Task to carry out: Show each line in the entries below that contains the string "checkbox".

Information given:
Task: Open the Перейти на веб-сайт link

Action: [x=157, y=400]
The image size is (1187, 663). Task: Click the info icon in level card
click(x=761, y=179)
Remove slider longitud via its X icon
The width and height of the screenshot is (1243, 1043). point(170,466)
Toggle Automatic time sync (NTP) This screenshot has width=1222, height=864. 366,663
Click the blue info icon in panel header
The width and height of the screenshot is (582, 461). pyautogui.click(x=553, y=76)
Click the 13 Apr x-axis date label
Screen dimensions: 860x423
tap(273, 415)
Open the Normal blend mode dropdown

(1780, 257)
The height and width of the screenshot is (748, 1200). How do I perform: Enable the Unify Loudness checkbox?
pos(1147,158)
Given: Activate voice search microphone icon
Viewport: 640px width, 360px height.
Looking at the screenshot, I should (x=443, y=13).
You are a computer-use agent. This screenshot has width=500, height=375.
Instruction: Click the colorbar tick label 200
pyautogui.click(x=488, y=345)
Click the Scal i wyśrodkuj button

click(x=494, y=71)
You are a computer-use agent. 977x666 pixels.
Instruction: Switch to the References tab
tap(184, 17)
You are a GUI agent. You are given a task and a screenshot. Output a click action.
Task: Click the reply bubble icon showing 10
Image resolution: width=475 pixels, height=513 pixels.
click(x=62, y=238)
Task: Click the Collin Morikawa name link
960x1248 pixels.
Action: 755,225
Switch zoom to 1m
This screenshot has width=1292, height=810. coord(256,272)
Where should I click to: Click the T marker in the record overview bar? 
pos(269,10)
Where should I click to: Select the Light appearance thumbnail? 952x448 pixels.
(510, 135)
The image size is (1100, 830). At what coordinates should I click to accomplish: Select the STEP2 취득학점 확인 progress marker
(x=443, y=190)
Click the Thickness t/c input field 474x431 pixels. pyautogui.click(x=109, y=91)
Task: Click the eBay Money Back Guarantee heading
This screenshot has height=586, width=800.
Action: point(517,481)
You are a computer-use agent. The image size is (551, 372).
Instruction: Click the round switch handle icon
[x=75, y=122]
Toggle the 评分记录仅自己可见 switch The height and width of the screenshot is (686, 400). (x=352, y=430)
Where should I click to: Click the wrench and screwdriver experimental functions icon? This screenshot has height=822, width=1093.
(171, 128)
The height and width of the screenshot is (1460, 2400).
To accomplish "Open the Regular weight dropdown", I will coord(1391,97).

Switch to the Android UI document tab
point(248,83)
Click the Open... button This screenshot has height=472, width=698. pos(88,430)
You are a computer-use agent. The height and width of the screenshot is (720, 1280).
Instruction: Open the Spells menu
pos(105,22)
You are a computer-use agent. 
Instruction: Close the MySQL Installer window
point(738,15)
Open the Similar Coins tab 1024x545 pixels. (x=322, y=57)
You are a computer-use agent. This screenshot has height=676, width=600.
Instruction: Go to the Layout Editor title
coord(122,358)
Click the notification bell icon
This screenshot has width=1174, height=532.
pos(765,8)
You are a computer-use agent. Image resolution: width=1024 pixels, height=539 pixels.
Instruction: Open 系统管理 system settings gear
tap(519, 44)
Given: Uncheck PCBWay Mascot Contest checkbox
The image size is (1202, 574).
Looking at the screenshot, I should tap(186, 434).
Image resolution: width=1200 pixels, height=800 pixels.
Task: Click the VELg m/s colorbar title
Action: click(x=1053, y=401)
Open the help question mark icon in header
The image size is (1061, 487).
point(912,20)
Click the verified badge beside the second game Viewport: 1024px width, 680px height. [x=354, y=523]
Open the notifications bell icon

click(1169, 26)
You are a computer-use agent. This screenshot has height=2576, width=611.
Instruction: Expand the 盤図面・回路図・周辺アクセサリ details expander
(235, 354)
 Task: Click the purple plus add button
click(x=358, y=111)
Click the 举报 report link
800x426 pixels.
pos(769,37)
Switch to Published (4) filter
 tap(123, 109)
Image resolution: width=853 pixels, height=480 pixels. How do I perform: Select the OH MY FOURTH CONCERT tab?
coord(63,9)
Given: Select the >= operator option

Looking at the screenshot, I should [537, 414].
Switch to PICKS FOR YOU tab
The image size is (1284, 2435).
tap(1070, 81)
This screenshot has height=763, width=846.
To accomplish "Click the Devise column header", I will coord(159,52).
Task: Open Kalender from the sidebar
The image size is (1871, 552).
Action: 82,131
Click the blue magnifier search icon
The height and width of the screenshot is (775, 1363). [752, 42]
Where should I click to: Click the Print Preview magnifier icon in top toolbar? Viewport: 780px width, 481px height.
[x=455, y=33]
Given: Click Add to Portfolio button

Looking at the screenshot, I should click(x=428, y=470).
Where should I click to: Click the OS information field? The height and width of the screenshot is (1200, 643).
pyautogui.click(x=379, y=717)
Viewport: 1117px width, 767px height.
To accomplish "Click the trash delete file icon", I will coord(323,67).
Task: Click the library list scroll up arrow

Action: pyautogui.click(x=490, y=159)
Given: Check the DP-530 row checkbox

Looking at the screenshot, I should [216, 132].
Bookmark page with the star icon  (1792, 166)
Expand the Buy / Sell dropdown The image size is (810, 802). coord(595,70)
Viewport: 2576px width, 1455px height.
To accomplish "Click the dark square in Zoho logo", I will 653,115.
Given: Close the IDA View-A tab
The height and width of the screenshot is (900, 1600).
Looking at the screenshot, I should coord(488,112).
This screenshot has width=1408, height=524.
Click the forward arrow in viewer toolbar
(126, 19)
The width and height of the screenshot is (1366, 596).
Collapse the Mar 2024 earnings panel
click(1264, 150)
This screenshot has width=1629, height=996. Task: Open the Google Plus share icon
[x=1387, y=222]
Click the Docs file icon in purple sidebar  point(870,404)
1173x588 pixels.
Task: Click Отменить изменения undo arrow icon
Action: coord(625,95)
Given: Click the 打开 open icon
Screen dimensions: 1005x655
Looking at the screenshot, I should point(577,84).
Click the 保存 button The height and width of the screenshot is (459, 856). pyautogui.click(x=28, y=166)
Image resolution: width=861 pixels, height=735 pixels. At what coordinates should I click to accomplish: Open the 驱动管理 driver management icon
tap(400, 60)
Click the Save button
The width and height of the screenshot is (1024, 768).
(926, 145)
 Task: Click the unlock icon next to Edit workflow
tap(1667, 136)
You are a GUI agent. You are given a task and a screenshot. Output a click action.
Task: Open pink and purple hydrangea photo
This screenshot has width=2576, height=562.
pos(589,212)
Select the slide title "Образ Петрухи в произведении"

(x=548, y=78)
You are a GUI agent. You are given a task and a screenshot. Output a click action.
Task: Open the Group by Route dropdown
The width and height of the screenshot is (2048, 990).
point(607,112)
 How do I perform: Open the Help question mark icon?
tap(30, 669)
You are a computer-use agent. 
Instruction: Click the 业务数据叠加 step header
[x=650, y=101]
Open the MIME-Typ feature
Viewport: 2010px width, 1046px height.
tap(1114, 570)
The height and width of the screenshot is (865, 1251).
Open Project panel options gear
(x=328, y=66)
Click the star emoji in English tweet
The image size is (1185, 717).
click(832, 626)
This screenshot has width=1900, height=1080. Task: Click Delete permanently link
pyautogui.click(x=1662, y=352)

Answer in full:
The height and width of the screenshot is (748, 1200). How do I perform: Enable the Unify Loudness checkbox?
Given: Uncheck PCBWay Mascot Contest checkbox
Given: Check the DP-530 row checkbox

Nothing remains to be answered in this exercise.